Occasionally, there are scientific findings that surprise and delight us. One such finding for me is the intriguing properties of a simple two-armed, swing-pan, old-fashion balance. Yes, you can’t hardly find them any more, but I went to an antique shop to get mine. I bought it because I was thinking about a specific problem that I couldn’t decide the correct answer to without experimenting.
The problem goes like this. Suppose that the balance is in horizontal equilibrium without any weights. Next, I add fairly small increments of weight to one side until that side just comes to rest on the table top. Now I place ten times as much weight as was required for the balance to just touch the table in the same pan. Obviously the pan will remain touching the table top since that pan now has the amount of weight that caused it to touch the table plus ten times that weight, but now I add the same ten times amount of weight to the opposite pan. What will happen?
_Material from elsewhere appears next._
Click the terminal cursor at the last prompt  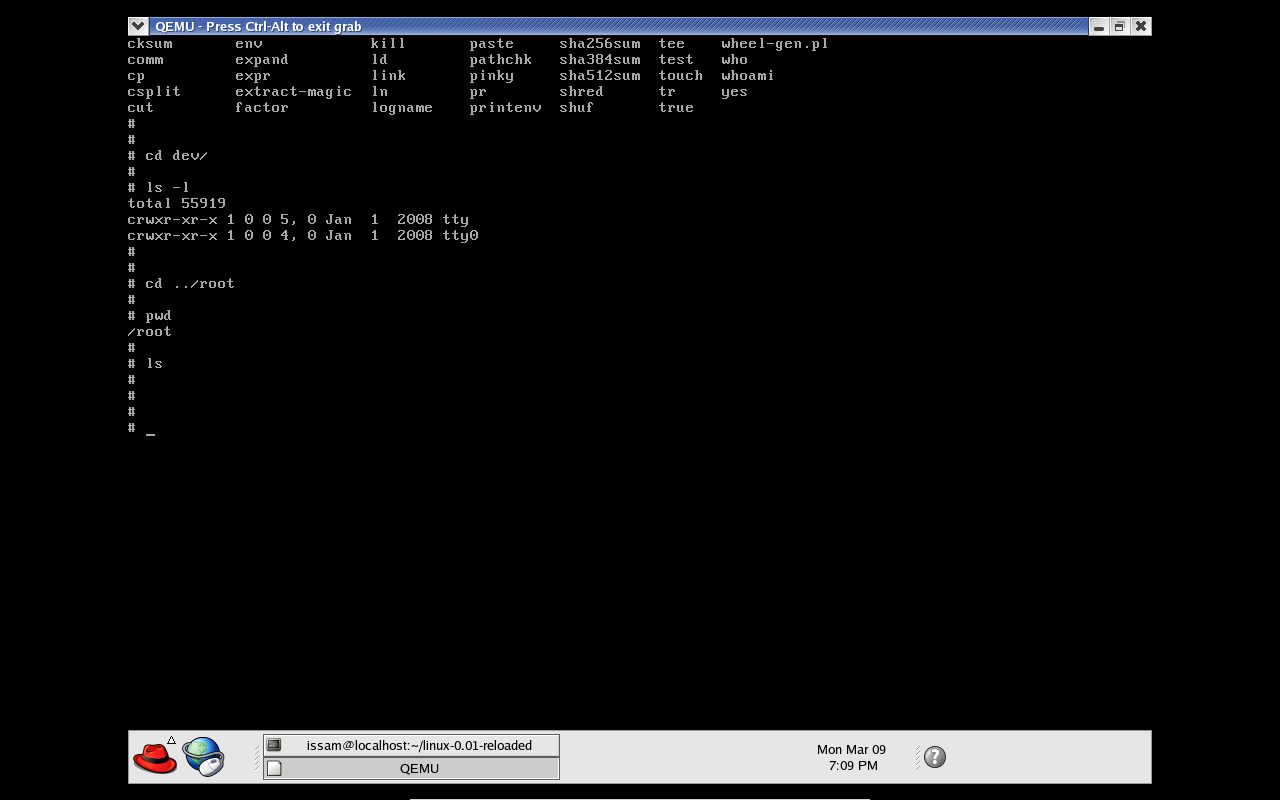pyautogui.click(x=151, y=430)
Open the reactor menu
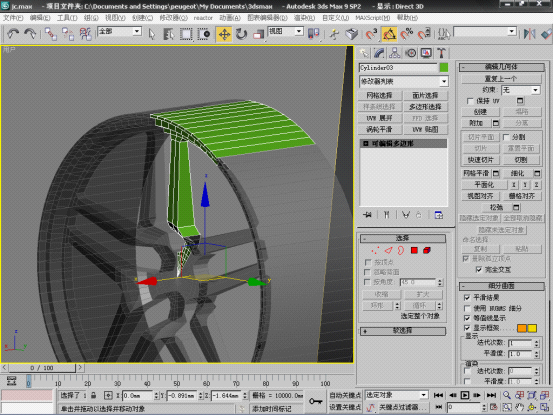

Well my initial thought was that since the pan with extra weight (the amount of weight that caused it to touch the table plus ten times that weight) is touching the table, it won’t move. I couldn’t see how a smaller weight on the opposite side would move the balance. Later, I would learn that about two-thirds out of dozens of people asked this question also thought that the pan on the table wouldn’t move (some of these people are expert scientists and engineers!).
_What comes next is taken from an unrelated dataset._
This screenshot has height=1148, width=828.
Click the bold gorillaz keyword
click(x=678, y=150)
For those who don’t have an old fashion two pan balance –
see these links for a gedanken experiment and further descriptions of a balance gedanken experiment and Simple_Balance_PartI.pdf and Simple_Balance_PartII.pdf.
Although the popular perception is that Archimedes, Galileo and Newton have supplied all the physics we need, there yet remain many intriguing issues to discover.
The fundamental equilibrium of a simple balance leads to some rather surprising findings such as that a fundamental physiological law, often called Weber’s law or the Weber-Fechner law describes how both our senses and a simple balance obey the same law (see – Weber’s Law Modeled by the Mathematical Description of a Beam Balance, Mathematical Biosciences 122: 89-94 (1994)) and that our biological receptors and a simple balance both desensitize (see – Desensitization of a balance with Langmuir binding of weights .
(see – Bio Balance – Reference Library for more references)
The simple physics behind these complex phenomena suggest that we have just begun to truly understand how our own senses work and how they cause us to interact with the universe. This is a journey of self-discovery that we have much farther to travel.